A bill introduced by state Rep. John Blanton (R-Salyersville) on Tuesday would ban charitable bail organizations that regularly pay bonds for people awaiting trial who cannot afford to do so.

If passed into law, the bill would make the work of groups like The Bail Project and the Louisville Community Bail Fund illegal. Those groups operate on the premise that the cash bail system disproportionately discriminates against poor defendants while allowing people with money to easily get out of jail while awaiting trial.

“This kind of bill, it perpetuates the two tier system: You have enough money, you can get out. You don’t — like everyone else — then you can sit there,” said Shameka Parrish-Wright, the partnerships and advocacy manager for The Bail Project, who is also running for mayor. “To eliminate our work will make Kentucky harder to navigate as a poor person.”

Chanelle Helm, co-founder of the Louisville Community Bail Fund and an organizer with Black Lives Matter, said while the protests of 2020 raised the profile of charitable bail organizations, there has also been a strong backlash like what was represented in the bill.

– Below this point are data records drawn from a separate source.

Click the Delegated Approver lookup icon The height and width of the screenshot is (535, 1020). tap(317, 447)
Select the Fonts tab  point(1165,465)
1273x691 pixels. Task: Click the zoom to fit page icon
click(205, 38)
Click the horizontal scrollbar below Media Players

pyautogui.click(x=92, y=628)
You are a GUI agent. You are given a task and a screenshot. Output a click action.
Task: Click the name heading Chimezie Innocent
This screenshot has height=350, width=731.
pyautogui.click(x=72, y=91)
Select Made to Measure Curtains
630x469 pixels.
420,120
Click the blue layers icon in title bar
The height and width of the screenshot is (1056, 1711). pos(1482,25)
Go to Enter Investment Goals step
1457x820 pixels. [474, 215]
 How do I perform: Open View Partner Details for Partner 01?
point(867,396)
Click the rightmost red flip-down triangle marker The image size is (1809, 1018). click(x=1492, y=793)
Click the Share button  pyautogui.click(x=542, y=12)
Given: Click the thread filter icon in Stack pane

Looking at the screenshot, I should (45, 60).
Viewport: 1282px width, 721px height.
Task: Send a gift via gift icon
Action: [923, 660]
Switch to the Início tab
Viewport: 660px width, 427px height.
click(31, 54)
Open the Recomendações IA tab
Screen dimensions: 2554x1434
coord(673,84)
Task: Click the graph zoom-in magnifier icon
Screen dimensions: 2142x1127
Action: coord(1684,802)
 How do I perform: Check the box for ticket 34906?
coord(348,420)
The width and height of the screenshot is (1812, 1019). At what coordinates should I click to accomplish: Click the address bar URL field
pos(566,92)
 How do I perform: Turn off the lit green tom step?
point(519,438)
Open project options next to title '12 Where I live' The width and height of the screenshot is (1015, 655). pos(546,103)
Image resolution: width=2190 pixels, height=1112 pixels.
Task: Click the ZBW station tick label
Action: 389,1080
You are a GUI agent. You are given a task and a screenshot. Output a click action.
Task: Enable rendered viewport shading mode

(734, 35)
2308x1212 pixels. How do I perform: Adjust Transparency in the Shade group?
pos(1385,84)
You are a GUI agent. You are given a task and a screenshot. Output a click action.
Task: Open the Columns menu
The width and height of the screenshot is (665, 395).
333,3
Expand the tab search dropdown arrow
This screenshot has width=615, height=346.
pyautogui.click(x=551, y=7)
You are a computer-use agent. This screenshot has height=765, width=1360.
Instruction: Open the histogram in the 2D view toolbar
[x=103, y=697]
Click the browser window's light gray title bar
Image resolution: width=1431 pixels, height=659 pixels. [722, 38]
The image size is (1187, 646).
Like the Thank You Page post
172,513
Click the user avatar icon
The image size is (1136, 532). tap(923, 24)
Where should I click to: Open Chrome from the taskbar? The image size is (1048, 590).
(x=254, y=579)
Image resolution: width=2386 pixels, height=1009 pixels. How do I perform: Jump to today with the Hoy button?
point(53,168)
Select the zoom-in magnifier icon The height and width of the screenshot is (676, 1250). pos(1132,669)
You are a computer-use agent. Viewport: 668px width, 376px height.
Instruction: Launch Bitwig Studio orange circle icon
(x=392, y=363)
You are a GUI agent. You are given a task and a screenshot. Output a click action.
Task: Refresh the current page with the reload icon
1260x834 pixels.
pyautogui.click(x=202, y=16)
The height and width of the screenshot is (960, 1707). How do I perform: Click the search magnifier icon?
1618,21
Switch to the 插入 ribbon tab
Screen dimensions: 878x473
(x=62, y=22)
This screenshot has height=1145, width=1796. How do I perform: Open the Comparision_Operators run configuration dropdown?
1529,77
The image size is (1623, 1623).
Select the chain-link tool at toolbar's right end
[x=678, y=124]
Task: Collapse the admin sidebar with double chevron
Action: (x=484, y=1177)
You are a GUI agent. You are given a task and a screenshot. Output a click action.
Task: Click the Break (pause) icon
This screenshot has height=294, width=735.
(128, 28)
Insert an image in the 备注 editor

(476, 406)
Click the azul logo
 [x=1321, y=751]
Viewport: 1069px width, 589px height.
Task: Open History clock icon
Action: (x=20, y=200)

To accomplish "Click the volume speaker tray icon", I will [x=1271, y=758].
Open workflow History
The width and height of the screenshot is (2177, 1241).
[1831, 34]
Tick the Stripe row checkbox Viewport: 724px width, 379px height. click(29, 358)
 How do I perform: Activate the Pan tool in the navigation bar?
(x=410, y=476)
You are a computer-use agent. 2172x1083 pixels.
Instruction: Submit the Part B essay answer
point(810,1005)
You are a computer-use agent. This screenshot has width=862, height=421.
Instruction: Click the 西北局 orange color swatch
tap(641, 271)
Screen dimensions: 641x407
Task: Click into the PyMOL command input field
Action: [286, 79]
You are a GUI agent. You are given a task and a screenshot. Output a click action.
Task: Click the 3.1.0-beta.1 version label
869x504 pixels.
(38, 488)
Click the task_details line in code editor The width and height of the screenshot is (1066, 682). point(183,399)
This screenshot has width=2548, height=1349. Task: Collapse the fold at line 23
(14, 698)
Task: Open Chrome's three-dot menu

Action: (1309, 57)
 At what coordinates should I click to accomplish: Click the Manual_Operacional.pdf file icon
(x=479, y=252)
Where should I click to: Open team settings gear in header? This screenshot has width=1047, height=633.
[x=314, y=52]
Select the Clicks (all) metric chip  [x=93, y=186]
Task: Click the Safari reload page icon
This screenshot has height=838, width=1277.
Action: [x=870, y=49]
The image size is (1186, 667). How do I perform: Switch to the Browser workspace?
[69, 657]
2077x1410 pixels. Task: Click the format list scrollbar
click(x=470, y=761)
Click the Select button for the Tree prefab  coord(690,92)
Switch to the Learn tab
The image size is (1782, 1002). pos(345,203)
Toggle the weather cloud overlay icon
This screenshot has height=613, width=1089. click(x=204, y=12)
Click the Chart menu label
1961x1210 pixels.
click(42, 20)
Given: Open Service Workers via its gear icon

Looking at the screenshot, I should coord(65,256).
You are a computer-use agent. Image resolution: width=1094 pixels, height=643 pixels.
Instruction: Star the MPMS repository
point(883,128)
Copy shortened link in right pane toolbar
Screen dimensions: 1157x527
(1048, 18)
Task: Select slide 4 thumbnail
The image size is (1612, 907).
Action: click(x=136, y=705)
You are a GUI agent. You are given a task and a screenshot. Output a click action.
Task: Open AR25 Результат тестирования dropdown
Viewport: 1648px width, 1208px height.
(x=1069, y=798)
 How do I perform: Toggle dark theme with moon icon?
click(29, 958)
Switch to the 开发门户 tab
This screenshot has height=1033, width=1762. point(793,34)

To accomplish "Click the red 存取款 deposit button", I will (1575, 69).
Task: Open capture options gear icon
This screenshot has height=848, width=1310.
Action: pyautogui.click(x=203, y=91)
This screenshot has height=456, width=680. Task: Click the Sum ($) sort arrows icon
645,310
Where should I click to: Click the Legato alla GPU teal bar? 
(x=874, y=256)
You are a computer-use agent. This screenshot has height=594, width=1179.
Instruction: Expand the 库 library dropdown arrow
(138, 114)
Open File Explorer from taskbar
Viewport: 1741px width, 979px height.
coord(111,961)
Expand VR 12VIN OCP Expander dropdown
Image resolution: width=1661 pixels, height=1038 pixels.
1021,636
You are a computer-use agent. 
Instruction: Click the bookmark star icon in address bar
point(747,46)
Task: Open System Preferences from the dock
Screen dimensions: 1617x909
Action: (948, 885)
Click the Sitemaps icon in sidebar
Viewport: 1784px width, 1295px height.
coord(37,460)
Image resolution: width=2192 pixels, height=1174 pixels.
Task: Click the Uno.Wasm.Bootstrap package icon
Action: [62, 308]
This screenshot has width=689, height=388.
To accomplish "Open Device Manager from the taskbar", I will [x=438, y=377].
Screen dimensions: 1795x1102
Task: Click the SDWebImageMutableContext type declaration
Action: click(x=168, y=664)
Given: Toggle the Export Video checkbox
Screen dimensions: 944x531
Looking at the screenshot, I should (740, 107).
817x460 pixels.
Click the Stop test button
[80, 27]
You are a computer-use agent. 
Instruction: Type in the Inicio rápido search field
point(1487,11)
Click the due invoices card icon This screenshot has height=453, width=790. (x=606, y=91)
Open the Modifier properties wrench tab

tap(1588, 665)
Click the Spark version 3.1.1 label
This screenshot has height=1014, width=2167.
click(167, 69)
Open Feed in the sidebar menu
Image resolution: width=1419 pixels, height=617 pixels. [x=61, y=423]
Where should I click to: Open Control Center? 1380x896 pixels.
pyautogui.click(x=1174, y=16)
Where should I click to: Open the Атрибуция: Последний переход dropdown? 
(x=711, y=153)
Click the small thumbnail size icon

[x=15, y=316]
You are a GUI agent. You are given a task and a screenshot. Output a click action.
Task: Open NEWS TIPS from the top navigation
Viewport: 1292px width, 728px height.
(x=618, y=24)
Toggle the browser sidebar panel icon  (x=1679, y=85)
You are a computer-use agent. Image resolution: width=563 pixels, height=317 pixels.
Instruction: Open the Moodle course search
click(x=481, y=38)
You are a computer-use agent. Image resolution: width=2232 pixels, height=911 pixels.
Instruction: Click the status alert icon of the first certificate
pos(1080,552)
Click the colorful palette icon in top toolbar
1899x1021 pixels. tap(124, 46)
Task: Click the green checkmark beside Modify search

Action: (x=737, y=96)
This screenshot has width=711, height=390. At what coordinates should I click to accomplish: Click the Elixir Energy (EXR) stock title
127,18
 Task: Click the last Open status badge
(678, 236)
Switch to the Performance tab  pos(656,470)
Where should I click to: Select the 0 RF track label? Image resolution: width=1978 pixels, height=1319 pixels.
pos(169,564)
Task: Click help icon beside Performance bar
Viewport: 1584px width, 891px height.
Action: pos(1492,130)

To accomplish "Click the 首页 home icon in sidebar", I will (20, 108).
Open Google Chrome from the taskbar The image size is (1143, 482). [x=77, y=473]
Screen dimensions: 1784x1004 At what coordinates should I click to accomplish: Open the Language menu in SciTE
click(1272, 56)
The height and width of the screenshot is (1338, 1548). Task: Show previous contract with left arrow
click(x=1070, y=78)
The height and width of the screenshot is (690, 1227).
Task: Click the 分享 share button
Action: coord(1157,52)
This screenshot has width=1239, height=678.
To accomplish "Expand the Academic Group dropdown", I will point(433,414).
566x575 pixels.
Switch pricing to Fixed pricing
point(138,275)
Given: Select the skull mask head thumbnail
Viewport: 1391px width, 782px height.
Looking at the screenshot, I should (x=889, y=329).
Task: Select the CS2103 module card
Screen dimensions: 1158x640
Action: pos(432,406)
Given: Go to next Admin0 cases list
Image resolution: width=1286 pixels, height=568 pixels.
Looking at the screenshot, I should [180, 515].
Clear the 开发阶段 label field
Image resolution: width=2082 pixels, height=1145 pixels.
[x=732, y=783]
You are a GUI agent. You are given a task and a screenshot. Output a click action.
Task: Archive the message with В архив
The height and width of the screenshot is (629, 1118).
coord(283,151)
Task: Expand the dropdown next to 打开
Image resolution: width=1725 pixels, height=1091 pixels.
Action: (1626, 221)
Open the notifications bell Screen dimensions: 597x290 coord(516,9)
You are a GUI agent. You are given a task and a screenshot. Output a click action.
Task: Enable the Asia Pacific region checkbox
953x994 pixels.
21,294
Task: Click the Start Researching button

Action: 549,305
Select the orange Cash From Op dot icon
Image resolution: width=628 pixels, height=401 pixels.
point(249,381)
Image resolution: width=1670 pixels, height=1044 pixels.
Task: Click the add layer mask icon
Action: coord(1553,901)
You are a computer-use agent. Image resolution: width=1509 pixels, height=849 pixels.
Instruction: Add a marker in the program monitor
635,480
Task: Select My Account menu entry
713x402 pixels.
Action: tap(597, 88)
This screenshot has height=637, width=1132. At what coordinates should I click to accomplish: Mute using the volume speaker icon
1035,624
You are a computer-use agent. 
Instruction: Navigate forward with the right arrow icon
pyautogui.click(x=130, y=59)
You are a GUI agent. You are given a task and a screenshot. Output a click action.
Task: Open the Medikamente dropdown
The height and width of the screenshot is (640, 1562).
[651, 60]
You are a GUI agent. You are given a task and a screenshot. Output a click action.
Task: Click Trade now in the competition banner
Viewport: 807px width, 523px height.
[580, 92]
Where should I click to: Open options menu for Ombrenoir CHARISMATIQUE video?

“What has been heartbreaking is the folks who have made community bail funds this negative term and always focusing on the most violent,” she said. “What hasn’t happened is people understanding that people are being held in jail without hearing or trials due to bail — not necessarily due to just due what’s happening in court.” 

Critics of the cash bail system say it also disproportionately discriminates against and impacts people of color. 

Blanton’s bill adds the prohibition of charitable bail organizations to a law already on the books in Kentucky that bans bail bondsmen. 

Since the Bail Project started working in Louisville in 2018, it has paid the bonds of 3,500 people and defendants have had a court appearance rate of more than 90%. 

The deaths of five inmates in Louisville Metro Department of Corrections custody since Nov. 29 has placed a renewed focus on calls for jail reform in Kentucky. After three inmates died in Louisville’s jail in the span of a week late last year, the ACLU of Kentucky called for cash bonds to be ended except in cases where there is a “serious threat to the community.” Speaking in front of Metro Council last month, the president of the union that represents corrections employees said understaffing had made the jail “completely unsafe.”